BEGIN Extract provided

JERUSALEM 

Israeli Prime Minister Benjamin Netanyahu is preparing to run in the general elections set for March 23, the country’s fourth round of polls in two years, amid a political stalemate among the main parties in Israel.

Heading the right-wing Likud Party, Netanyahu is the longest-serving prime minister in Israel’s history with more than 14 years in office.

According to Israli experts, he wants to preserve his post in order to strengthen his position amid ongoing trial on corruption charges.

On Feb. 8, Netanyahu appeared in the Jerusalem District Court for the resumption of his trial on corruption charges. Netanyahu has repeatedly denied the accusations.

On Jan. 14, Israel’s Attorney-General Avichai Mandelblit filed an indictment against Netanyahu. His first trial session was held in May 2020, then followed by another session in July 2020, before the trial was delayed due to the coronavirus lockdown.

Israel’s COVID-19 vaccination campaign

The coronavirus vaccination campaign has been a main theme in Netanyahu’s electoral campaign in an effort by the Israeli premier to preserve his seat in the upcoming elections.

Seeking to regain voter support in the upcoming polls, Netanyahu has given a strong message in his election campaign that Israel is “successful” in its fight against the COVID-19 pandemic.

To date, Israel has administered the most COVID-19 vaccine doses per capita in the world.

More than half of the population have received the first dose of the coronavirus vaccine since the vaccination campaign began on Dec. 20.

Some 40% of the country’s population have already received the second dose.

END Extract provided

(Required action)
Continue the article on Netanyahu's preparations for the March 23 elections from the point at which it stops. The data placed after this article is unrelated material and stands apart from it.

BEGIN Dataset extract

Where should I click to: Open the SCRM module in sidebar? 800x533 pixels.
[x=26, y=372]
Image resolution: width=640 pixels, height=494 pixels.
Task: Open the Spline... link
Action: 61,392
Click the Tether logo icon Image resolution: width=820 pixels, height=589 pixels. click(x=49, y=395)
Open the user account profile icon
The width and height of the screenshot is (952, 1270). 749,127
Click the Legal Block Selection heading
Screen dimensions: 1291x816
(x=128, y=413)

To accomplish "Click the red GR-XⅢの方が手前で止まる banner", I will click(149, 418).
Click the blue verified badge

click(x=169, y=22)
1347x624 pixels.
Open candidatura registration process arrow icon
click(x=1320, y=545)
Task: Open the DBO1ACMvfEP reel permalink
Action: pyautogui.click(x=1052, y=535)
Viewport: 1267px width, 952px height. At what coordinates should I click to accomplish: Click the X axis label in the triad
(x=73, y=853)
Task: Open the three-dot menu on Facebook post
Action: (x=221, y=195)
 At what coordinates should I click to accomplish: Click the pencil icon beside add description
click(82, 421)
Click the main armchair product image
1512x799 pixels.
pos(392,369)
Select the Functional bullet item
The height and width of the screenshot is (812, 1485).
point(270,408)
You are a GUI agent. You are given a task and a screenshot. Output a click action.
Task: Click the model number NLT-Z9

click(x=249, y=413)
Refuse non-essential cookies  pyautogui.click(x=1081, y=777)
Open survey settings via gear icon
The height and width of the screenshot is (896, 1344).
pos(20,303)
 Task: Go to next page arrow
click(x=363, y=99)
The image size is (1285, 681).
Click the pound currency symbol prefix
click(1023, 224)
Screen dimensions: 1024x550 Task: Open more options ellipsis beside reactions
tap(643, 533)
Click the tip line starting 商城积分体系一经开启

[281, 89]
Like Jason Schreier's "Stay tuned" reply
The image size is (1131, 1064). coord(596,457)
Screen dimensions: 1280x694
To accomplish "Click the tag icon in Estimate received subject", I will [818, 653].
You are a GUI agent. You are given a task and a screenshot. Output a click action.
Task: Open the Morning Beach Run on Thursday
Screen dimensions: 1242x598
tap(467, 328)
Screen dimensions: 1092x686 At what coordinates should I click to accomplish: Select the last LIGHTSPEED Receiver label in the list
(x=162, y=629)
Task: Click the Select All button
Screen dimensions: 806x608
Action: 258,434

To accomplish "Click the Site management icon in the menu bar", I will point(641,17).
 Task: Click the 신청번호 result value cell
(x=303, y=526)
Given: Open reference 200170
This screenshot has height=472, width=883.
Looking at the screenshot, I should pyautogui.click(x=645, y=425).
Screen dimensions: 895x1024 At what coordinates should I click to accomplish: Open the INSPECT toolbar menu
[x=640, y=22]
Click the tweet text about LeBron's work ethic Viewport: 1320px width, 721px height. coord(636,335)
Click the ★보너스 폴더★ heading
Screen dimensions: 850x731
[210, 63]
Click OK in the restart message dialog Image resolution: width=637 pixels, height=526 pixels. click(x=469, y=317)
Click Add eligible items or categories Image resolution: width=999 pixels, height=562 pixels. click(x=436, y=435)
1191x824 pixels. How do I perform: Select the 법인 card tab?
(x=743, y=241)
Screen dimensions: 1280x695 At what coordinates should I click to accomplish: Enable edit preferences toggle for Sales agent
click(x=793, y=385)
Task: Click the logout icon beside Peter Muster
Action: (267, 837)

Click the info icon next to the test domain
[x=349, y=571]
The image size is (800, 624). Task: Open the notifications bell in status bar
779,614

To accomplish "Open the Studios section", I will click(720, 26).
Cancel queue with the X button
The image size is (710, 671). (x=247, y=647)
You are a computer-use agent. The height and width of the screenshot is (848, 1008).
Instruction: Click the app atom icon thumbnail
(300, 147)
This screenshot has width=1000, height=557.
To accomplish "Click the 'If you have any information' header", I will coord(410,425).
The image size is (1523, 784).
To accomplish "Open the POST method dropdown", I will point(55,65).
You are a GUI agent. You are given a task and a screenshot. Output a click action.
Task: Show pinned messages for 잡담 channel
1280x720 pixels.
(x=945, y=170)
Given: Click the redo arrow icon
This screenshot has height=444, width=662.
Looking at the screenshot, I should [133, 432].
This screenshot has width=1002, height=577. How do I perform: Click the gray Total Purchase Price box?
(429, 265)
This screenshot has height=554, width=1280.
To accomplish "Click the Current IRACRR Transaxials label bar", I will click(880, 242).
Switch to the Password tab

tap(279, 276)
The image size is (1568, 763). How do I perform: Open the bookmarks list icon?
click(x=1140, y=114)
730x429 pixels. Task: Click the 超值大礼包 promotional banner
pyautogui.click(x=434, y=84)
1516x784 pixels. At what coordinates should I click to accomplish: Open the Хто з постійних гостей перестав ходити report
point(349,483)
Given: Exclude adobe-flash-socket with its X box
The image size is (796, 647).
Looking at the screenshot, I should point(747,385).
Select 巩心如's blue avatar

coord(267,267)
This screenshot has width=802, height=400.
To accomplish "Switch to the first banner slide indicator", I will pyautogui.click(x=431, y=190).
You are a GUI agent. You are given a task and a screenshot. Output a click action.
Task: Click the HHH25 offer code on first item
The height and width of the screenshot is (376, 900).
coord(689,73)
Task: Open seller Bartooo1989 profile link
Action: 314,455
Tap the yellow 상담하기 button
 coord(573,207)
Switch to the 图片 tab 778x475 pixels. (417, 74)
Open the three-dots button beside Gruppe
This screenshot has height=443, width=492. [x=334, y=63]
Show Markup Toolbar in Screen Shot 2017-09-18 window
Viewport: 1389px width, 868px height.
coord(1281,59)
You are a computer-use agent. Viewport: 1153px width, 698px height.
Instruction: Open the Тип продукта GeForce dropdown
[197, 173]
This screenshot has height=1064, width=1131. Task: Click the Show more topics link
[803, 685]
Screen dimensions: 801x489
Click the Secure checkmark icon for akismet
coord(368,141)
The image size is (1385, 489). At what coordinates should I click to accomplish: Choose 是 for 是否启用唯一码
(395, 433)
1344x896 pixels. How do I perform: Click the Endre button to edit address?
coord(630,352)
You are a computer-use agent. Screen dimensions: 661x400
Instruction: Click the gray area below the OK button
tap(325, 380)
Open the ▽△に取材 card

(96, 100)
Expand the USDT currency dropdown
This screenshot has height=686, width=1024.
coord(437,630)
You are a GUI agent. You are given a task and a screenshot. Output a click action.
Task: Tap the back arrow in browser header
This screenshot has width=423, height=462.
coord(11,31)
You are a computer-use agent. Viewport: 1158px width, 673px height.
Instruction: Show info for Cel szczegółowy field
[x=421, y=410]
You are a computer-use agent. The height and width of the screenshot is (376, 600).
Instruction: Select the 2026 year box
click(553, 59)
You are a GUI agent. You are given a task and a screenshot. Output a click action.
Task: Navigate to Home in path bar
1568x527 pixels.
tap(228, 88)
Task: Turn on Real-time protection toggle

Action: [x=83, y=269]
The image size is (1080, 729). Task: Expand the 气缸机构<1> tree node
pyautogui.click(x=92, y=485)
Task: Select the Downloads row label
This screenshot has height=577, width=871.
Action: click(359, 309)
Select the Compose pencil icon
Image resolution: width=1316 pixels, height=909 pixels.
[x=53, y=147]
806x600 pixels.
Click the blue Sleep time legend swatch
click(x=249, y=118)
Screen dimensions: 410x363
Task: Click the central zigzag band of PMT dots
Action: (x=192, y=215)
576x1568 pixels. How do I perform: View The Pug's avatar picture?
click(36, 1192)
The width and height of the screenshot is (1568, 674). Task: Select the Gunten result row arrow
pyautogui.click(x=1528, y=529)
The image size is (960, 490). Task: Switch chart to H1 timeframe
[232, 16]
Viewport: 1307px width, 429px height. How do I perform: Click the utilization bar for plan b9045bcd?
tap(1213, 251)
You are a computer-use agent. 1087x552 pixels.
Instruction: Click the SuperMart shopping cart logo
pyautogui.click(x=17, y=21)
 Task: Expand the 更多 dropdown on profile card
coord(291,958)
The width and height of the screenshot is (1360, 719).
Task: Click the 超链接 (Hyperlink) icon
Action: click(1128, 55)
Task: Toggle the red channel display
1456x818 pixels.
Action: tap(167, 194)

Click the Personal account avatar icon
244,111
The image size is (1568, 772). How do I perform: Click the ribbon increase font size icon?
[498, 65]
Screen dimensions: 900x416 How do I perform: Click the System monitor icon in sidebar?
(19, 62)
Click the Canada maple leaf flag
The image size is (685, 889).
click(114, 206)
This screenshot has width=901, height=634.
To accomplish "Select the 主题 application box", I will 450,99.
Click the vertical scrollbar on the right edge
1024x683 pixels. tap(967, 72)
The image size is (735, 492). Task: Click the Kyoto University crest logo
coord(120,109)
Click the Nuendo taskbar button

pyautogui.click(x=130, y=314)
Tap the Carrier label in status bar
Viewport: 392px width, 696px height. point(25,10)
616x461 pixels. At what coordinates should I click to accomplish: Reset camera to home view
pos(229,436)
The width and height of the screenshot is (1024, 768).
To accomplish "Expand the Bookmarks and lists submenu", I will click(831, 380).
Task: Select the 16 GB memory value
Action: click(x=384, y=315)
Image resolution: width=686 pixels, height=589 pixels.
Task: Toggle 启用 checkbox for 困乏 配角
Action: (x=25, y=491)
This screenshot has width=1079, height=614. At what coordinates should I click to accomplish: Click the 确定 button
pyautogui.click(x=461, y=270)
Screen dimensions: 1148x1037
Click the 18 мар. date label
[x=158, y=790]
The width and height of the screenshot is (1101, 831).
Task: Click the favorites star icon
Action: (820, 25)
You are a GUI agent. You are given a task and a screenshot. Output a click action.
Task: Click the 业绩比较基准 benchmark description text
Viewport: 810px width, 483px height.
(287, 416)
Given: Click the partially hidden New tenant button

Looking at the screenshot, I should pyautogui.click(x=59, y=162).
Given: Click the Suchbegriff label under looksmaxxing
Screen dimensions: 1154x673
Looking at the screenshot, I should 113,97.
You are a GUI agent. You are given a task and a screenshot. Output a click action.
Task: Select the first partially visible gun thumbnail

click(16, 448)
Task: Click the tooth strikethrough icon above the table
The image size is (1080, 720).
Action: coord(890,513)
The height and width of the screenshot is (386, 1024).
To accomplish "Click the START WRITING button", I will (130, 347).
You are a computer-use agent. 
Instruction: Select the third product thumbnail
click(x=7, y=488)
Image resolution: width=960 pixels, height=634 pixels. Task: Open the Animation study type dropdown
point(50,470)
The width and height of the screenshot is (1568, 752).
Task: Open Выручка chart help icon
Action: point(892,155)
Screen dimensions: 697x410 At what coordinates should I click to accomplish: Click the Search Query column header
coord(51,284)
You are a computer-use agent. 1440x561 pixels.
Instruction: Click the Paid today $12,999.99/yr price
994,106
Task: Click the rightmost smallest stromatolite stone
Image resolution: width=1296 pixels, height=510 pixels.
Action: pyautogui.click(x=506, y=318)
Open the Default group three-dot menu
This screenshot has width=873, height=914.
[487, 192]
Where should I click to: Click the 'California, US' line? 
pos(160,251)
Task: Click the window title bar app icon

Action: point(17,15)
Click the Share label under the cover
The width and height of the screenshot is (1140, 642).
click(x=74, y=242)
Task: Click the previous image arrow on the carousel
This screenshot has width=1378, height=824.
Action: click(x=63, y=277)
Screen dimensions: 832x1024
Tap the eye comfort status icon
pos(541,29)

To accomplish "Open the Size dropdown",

END Dataset extract

(Task answer)
Most of the COVID-19 restrictions were removed in the country thanks to the rapid progress in vaccination.

Polls signal drop in support for Netanyahu’s Likud

Although Netanyahu often highlights his government’s clever coronavirus vaccination strategy, opinion polls signal a drop in support for Netanyahu’s Likud Party.

A public opinion poll aired by Channel 12 predicted that Likud would emerge the largest party if elections were held today, picking up 28 seats. That tally was down from the 36 seats the party has in the current parliament.

Yesh Atid Party under the leadership of opposition leader Yair Lapid was predicted to be the second biggest party with 19 seats, according to the poll.

The survey shows that Yesh Atid will be followed by former Likud minister Gideon Sa’ar’s New Hope with 14 seats and MK Naftali Bennett’s right-wing Yamina with 12 seats.

The Joint Arab List bloc representing Arab-Israelis would pick up nine seats, while the far-right Religious Zionism alliance would receive five seats. The ultra-Orthodox United Torah party would get six seats, while Shas party would win eight seats, the survey said.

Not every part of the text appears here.